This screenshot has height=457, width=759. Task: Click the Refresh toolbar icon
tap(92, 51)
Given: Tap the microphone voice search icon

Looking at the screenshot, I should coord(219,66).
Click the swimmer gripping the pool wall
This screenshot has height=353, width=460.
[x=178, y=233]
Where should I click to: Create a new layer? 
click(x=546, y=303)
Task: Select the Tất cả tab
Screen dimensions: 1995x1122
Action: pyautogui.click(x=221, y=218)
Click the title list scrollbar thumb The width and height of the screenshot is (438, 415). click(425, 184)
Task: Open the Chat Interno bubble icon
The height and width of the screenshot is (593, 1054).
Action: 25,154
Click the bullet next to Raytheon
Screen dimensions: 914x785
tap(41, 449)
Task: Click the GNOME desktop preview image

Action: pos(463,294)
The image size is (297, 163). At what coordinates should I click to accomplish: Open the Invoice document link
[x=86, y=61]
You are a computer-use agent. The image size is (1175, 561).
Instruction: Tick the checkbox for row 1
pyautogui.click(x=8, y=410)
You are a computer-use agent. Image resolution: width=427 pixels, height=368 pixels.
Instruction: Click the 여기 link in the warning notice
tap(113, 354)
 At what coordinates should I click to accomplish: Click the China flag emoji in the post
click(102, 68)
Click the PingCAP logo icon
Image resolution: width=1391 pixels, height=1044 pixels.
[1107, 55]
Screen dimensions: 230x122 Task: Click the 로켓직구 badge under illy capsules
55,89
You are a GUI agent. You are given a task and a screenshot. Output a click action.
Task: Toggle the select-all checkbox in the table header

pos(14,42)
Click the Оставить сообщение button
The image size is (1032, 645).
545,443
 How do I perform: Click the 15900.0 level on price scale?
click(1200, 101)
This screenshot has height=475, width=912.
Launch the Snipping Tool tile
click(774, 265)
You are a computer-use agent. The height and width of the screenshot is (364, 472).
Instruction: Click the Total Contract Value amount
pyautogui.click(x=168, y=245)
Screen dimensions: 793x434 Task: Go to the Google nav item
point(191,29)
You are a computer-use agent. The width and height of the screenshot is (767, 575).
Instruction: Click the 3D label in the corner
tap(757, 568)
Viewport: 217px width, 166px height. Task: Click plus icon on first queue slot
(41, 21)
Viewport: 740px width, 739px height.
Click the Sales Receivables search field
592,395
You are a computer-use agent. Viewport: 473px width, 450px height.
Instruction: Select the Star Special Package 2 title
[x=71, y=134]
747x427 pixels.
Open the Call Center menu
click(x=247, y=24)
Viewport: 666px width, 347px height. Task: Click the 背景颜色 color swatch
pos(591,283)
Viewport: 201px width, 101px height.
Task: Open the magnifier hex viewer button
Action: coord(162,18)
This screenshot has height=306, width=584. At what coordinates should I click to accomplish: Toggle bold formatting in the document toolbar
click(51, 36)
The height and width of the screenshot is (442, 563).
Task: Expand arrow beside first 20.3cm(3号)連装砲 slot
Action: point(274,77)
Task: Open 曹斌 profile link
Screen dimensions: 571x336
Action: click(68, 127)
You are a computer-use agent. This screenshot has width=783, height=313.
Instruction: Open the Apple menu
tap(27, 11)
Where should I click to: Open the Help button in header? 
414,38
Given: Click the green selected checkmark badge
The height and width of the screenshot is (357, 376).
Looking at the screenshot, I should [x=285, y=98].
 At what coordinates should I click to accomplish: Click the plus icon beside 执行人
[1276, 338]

- - -

What is required: Please copy, exactly as written, every line in the listing above from the line with "You are a computer-use agent. The width" up to and including the line with "Viewport: 740px width, 739px height.".

Response to the exercise:
You are a computer-use agent. The width and height of the screenshot is (767, 575).
Instruction: Click the 3D label in the corner
tap(757, 568)
Viewport: 217px width, 166px height. Task: Click plus icon on first queue slot
(41, 21)
Viewport: 740px width, 739px height.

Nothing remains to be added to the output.